Football will always be a team game — one that rewards commitment and execution from every player who sees the field. As the saying goes, you’re only as strong as your weakest link.
Right now, the Kansas City Chiefs have a very obvious weak link: their special teams — which have been anything but special this season.
Throughout Andy Reid’s time as head coach, the Chiefs have frequently had one of the best units in the NFL. They had an electric return game with players like De’Anthony Thomas and Tyreek Hill. Special teams coordinator Dave Toub could even get the most out of limited returners like Knile Davis and Byron Pringle.
But in 2022, the Chiefs special teams haven’t looked the same — mostly due to the construction of the roster and execution.
We'll never forget when Houston-native Knile Davis took the opening kickoff to the house in the 2016 Wild Card round pic.twitter.com/CR1MVfBNnh— Kansas City Chiefs (@Chiefs) October 10, 2019
The issues with special teams have really been developing over the last few seasons. Back in 2019, the Chiefs had then-rookie Jack Fox (one of the best punters in the game) in training camp — but opted to stick with 37-year-old Dustin Colquitt.
The next season, the Chiefs moved on to rookie Tommy Townsend, who had two rough years to begin his career before stabilizing his performance. Once Tyreek Hill was removed as a returner to focus on the offense, the return game has been limited; the unit’s most recent kickoff and punt return touchdowns came in 2020.
We have also seen some puzzling decisions this season. Placing Skyy Moore back to field punts — after he had never done them in college — was an interesting choice. By the end of Week 3, he had already muffed two punts.
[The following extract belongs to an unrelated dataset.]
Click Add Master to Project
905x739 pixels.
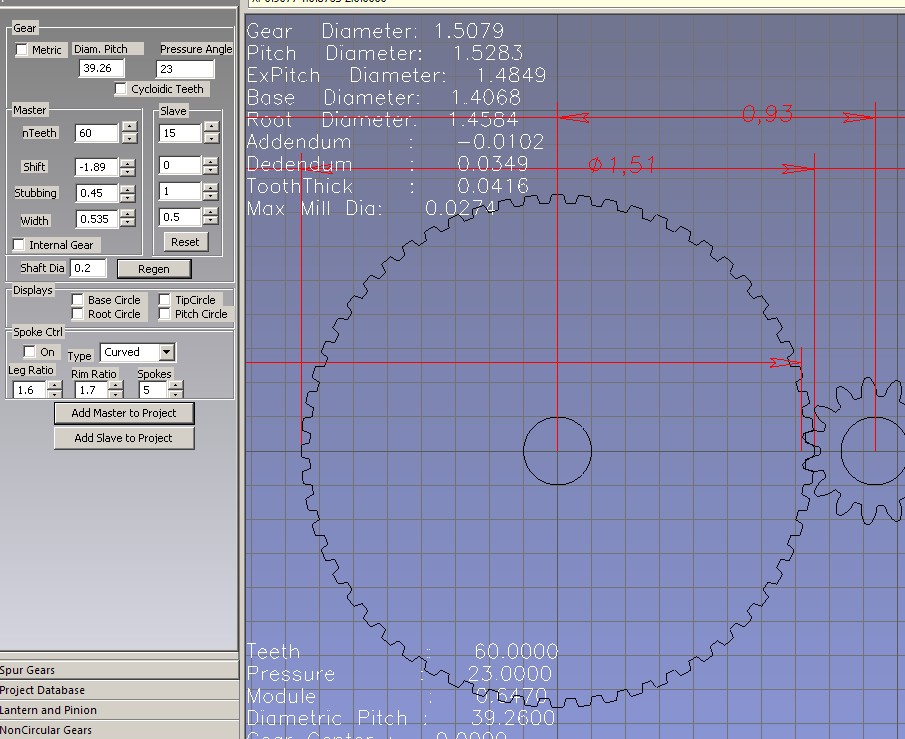click(x=124, y=413)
After Harrison Butker’s injury in Week 1 against the Arizona Cardinals, Kansas City held a “kick-off” to find his replacement. This competition led the Chiefs to Matt Ammendola — despite his career field goal percentage of 69.2%. To say the least, it was a confusing choice.
That decision was almost as confusing as running a fake field goal on fourth-and-11 against the Indianapolis Colts — with Townsend throwing the football.
The Chiefs special teams issues are like a team that can’t shoot free throws. You know it’s going to come up at a really critical time in the season. https://t.co/O8cLE5wGBq— Carrington Harrison (@cdotharrison) November 13, 2022
Sunday’s 27-17 win against the Jacksonville Jaguars was just another showcase for the unit’s struggles. Butker missed another extra point, dropping his season rate to 88.2%. The Chiefs were caught off guard by an onside kick after a miscommunication about how to call the coin toss to start the game. There was a fumble while recovering a squib kick — and more adventures in fielding punts, with their third returner (Kadarius Toney) in as many weeks.
Kansas City had already lost a game on special teams alone — and if not for the greatness of quarterback Patrick Mahomes (and the Chiefs’ defense, which prevented the Jaguars from scoring after recovering their onside kick), Sunday’s game could have been another one.
Special teams has long proved to be an edge for the Chiefs — but this season, it’s proven to be a greater edge for the opponent.
To be fair, this could all be classified as the NFL version of first-world problems. There are about 30 teams in the NFL that would love for their biggest concern to be special teams. And to be clear, it’s not all on special teams coordinator Dave Toub. In Kansas City, he has earned the benefit of the doubt.
But there needs to be some level-headedness. The Chiefs need to change their approach.
The bottom line
The Chiefs have the NFL’s most valuable player: Mahomes. In Travis Kelce, they also have a Hall of Fame tight end — and a Hall of Fame play-caller in Andy Reid. Their offense is among the best in the league — and the defense appears to be improving week after week.
Kansas City just isn’t the kind of team that needs every little advantage to win a game (Remember: against Jacksonville, the Chiefs had a minus-3 turnover margin). The team needs to eliminate special-teams mistakes and let their stars take over.
Stop running the ball out of the end zone. Instead, kneel down. Give Mahomes the ball at the 25-yard line. Stop kicking the ball short to try to get a coverage stop on the return. Kick the ball through the end zone — and let Chris Jones rush the passer.
For a long time, Toub has had a lot of say in the construction of the roster. As one of the most accomplished special teams coordinators of all time, he’s earned that right. But because of the youth movement that was needed in 2022, Toub doesn’t have a lot of his guys on the roster; there are many young players in his unit.
The Chiefs need to stop acting as though Hill is still back there fielding punts and kicks. They need to stop acting like Butker is healthy by frequently asking him to make 45-yard yard field goals. Most of all, they need to remember what they are: a dominant offensive team.
Here’s the good news: all of this is in the control of the coaching staff; aside from Butker’s health, all of this can be corrected by coaching. There is also a clear upside to Toney as a punt returner — and Townsend is having his best season.
As long as slight adjustments are made to its approach, there is every reason to have faith in Kansas City’s special-teams unit.